The storm passed the Apalachee Bay and made landfall over Florida’s Big Bend region, where the peninsula merges into the Panhandle. It is directly impacting Gainesville, Jacksonville, Tallahassee, Dowling Park, Lake City, Cedar Key, Chiefland, Newberry, Cross City, Apalachicola, Perry and other Florida cities. Its impact will also be felt in Orlando, Spring Hill, Bradenton, Bartow, Ocala, Lake Placid, Tampa, Sarasota, and Fort Myers.

Savannah and Brunswick are in the storm’s projected path as it is expected to continue a northeast path through the state and into Georgia.
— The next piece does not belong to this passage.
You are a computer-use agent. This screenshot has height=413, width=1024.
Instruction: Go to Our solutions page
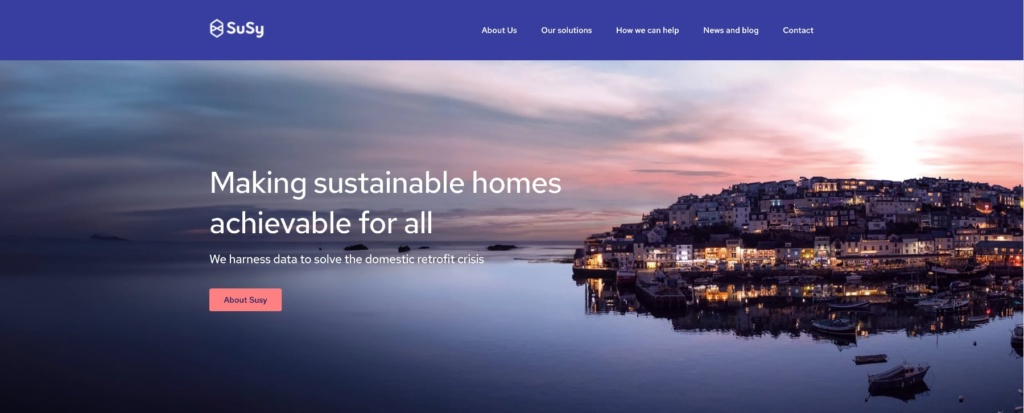pos(566,30)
In Cedar Key on Wednesday morning, water levels have already surpassed 10 feet, breaking the previous record of 5.99 feet during Hurricane Hermine in September 2016, according to the National Oceanic and Atmospheric Administration (NOAA).

Idalia was just a tropical storm on Tuesday but rapidly intensified over the warm waters of the Gulf of Mexico, through four different categories, obtaining Category 4 status at one point within 24 hours.

“Idalia is expected to produce a swath of 4 to 8 inches of rainfall with isolated [totals of] up to 12 inches from the Florida Big Bend through central Georgia and South Carolina, and through eastern North Carolina into Thursday,” the National Hurricane Center said in a Wednesday morning advisory. “These rainfall amounts will lead to areas of flash, urban, and moderate river flooding, with considerable impacts.”

The Tribulation is commencing..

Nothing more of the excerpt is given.